A growing number of provider organizations are interested in pursuing risk-bearing arrangements, but many are approaching the transition to risk with caution. Hesitant to abandon fee-for-service revenue completely, they adopt a toe-dipping, pilot-based mentality. They may first test the waters by moving a small population to risk, developing a care model to tightly manage that population before diving into partnerships on larger populations with varied needs.
Although this approach can help providers build their population health management expertise and capabilities, our financial modeling shows that this more cautious approach is critically flawed because it does not allow organizations to truly test the financial viability of risk-bearing arrangements. Even if the provider organization gets the clinical transformation part right, a pilot-size market share is not enough to achieve profitable results. Providers need to grow market share if the shift to risk is to be financially accretive.

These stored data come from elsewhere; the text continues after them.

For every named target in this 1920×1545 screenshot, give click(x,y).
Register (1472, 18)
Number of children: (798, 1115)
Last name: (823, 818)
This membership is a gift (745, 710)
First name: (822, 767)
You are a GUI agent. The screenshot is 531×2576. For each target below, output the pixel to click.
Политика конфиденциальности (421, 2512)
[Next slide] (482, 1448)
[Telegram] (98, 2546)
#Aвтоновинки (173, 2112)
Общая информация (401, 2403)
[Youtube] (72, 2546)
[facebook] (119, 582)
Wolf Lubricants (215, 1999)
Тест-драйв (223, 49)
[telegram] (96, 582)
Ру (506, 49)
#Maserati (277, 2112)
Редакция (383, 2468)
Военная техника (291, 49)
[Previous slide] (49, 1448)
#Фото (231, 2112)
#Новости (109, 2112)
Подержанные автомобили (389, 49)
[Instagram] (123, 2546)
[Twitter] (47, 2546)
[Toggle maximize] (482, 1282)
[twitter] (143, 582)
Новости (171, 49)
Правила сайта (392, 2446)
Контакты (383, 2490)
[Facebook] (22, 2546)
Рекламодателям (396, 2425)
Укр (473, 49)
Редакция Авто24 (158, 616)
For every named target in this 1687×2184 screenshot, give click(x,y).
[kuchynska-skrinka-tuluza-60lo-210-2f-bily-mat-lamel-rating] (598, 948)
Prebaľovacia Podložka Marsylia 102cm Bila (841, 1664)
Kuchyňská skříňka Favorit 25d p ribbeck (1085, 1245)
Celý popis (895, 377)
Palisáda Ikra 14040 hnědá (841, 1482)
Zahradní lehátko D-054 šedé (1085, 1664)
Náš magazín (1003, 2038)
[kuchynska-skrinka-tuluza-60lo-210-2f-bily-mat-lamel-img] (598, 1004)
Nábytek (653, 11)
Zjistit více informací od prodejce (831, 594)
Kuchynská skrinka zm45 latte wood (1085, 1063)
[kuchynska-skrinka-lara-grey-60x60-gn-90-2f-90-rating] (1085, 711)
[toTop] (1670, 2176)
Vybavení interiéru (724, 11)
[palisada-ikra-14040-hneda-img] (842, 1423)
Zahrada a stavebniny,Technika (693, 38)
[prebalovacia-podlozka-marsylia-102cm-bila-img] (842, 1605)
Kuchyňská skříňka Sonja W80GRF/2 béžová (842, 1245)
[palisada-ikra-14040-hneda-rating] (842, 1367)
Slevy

In other words, you need to go “all in” on a large population to make the economics of risk work.
The balancing act
After providers enter into risk-bearing partnerships with payers, there will be an unavoidable downturn in their revenue and profit levels. This is typically due to two factors: (a) most risk arrangements assume a starting point below the FFS equivalent (after all, there should be a net savings when we manage a population), and (b) a shift away from procedure-heavy, fee-for-service lines of business. After the initial decline in revenue, however, most organizations will see margin stabilization between years one and three as the clinical transformation takes hold and providers engage in managing care for patients. Then, between years four and five, an organization focuses on margin recapture and growth from the increased share of market lives.